The 7th term of a gp is 27 and the 2nd term is 1by 9 find the common ratio and the sum of the Ist 9 terms
I did not see the answer to the question I ask for
Fist term: 81
Common ratio: 1/3
To find the common ratio (r) of a geometric progression (GP), we can use the formula:
\[ a_n = a_1 \times r^{(n-1)} \]
Given that the 7th term (a_7) is 27 and the 2nd term (a_2) is 1/9, we can set up the following equations:
\[ a_7 = a_1 \times r^{(7-1)} \]
\[ 27 = a_1 \times r^6 \]
\[ a_2 = a_1 \times r^{(2-1)} \]
\[ \frac{1}{9} = a_1 \times r^1 \]
From the second equation, we can rewrite it as:
\[ a_1 = \frac{1}{9r} \]
Substituting this value of a_1 into the first equation:
\[ 27 = \frac{1}{9r} \times r^6 \]
\[ 27 = \frac{r^6}{9r} \]
\[ 27 = \frac{r^5}{9} \]
Now, we can simplify the equation by multiplying both sides by 9 to get rid of the fraction:
\[ 27 \times 9 = r^5 \]
\[ 243 = r^5 \]
To solve for r, we take the fifth root of both sides of the equation:
\[ r = \sqrt[5]{243} \]
\[ r = 3 \]
Therefore, the common ratio (r) of the GP is 3.
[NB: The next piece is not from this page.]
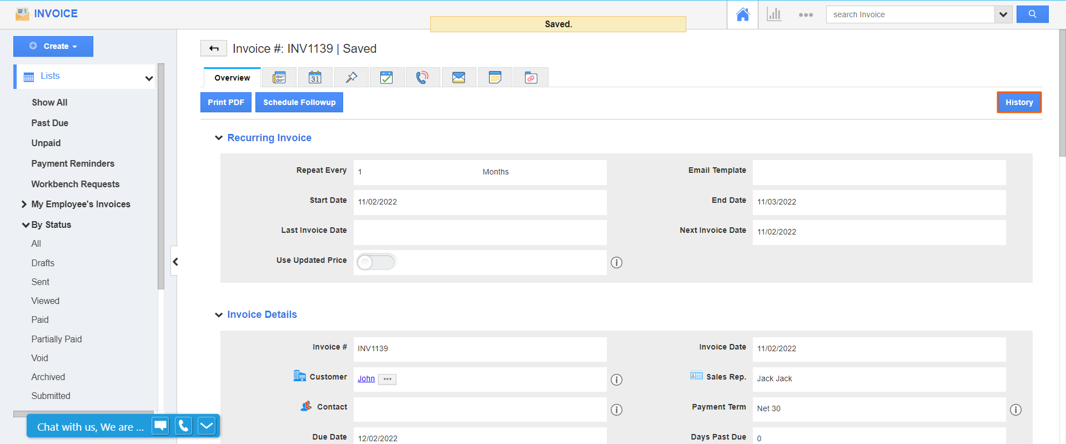Switch to the Overview tab
The image size is (1066, 444).
232,78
To find the sum of the first 9 terms of the GP, we can use the formula for the sum of a geometric series:
\[ S_n = \frac{a_1 \times (1 - r^n)}{(1 - r)} \]
Plugging in the values, we have:
\[ S_9 = \frac{\frac{1}{9r} \times (1 - r^9)}{(1 - r)} \]
\[ S_9 = \frac{\frac{1}{9 \times 3} \times (1 - 3^9)}{(1 - 3)} \]
\[ S_9 = \frac{1}{27} \times \frac{1 - 19683}{-2} \]
\[ S_9 = \frac{1}{27} \times (-19682) \]
\[ S_9 = -728 \]
Therefore, the sum of the first 9 terms of the GP is -728.